ALLAH SEVGİSİNİN YANLIŞ TE'VÎL EDİLMESİ
Allah Sevgisinin Yanlış Tevil Edilmesi
Ne var ki İslam, apaçık ve Kur'an, müslümanım diyen kişiler tarafından inkar edilemez olduğundan, bunu göze alamayanlar Allah'ın isimlerini inkar etmeye ve kelimelerin yerlerini değiştirmeye başladılar.
Kulların Allah'ı sevmesini, salt ona itaat ve yakınlık kazanma sevgisiyle tevil ettiler. Bu ise büyük bir cehalettir.
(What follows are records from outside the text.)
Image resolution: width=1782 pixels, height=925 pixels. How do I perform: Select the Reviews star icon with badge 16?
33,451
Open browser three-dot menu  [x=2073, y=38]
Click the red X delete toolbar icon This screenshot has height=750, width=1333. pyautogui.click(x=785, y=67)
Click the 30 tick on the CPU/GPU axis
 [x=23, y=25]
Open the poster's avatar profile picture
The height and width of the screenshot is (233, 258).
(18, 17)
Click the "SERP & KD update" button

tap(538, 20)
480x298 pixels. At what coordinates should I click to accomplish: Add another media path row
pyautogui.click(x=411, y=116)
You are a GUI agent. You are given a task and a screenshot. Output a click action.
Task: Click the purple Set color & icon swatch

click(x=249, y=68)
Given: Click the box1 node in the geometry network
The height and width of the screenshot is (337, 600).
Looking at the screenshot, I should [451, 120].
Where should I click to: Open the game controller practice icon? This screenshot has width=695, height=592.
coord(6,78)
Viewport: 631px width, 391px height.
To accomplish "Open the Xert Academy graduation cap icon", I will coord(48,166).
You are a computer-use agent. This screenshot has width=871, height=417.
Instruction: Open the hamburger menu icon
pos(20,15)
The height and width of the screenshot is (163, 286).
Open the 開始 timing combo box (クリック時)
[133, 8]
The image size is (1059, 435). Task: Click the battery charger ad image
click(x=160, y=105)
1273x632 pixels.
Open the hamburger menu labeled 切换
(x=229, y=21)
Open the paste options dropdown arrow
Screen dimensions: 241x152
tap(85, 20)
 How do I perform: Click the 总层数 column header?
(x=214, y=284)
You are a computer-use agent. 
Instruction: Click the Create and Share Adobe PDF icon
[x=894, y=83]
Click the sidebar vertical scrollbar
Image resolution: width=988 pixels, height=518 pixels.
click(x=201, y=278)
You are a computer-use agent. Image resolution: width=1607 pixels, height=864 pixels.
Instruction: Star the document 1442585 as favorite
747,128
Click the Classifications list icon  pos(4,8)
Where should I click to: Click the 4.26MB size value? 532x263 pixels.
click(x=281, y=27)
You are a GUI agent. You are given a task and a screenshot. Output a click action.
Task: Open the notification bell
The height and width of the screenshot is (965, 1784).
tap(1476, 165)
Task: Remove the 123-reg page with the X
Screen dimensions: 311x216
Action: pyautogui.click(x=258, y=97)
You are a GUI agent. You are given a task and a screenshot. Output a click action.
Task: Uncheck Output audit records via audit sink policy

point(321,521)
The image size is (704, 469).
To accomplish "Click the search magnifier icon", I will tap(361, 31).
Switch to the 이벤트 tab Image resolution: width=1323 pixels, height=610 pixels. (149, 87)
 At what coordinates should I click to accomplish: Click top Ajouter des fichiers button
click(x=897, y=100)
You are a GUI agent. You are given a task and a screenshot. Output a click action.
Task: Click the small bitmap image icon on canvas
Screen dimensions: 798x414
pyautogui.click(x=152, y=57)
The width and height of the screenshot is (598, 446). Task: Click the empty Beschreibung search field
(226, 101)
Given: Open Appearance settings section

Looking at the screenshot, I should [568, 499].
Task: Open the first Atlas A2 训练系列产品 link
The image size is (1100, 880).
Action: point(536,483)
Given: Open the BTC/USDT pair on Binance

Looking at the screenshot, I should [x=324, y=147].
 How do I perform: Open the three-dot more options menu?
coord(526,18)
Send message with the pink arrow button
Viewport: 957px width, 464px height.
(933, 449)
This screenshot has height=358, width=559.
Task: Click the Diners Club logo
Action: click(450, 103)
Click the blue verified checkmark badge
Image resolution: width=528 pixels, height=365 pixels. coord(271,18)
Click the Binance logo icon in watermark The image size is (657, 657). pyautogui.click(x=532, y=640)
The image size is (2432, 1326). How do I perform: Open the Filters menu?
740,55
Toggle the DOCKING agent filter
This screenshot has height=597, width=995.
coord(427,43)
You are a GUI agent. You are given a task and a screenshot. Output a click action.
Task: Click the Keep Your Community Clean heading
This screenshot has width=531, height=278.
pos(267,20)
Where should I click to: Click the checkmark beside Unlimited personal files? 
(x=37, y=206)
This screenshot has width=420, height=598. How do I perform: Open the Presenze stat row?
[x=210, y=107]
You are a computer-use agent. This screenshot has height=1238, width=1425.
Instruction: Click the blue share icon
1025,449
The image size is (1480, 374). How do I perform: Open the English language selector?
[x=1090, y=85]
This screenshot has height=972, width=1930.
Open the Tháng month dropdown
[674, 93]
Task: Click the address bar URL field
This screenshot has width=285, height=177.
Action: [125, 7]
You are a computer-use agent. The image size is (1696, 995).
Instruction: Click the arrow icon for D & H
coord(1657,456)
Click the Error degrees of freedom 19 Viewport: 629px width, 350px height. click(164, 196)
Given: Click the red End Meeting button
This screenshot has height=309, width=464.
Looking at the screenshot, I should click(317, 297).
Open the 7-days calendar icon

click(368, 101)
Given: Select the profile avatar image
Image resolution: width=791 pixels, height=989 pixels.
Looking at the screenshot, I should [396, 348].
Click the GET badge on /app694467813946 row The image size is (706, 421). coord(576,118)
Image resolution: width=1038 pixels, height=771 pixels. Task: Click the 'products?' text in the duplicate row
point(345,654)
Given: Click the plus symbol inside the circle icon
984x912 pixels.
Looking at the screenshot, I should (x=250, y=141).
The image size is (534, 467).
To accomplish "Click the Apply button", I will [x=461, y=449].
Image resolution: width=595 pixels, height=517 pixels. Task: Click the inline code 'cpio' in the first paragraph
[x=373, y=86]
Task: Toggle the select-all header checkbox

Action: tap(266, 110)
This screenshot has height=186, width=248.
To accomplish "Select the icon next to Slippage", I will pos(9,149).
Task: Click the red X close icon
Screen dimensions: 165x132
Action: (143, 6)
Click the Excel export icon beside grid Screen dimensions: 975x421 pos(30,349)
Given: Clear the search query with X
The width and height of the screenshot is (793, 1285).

Çünkü yakın olmak isteyenin yaklaşmak istediği kişiye sevgisi, onun sevgisine tabi ve bağlıdır. Bir şeyi sevmeyen kişi, ona yakın olmayı da sevmez. Çünkü yakın olmak vesiledir. Vesileyi sevmek, maksudu sevmeye tabidir. Onun için sevilene vesile olan şeyin o vesile ile kastedilen şey dışında bizzat sevgili olması mümkün değildir.
İbadet ve itaat da böyledir. İtaat edilip ibadet edilen için "Bu ona itaat ve ibadet etmeyi seviyor" denildiğinde, onun sevmesi bunu sevmesine tabidir, demektir. Değilse, sevilmeyen kişiye itaat ve ibadet etmek de sevilmez.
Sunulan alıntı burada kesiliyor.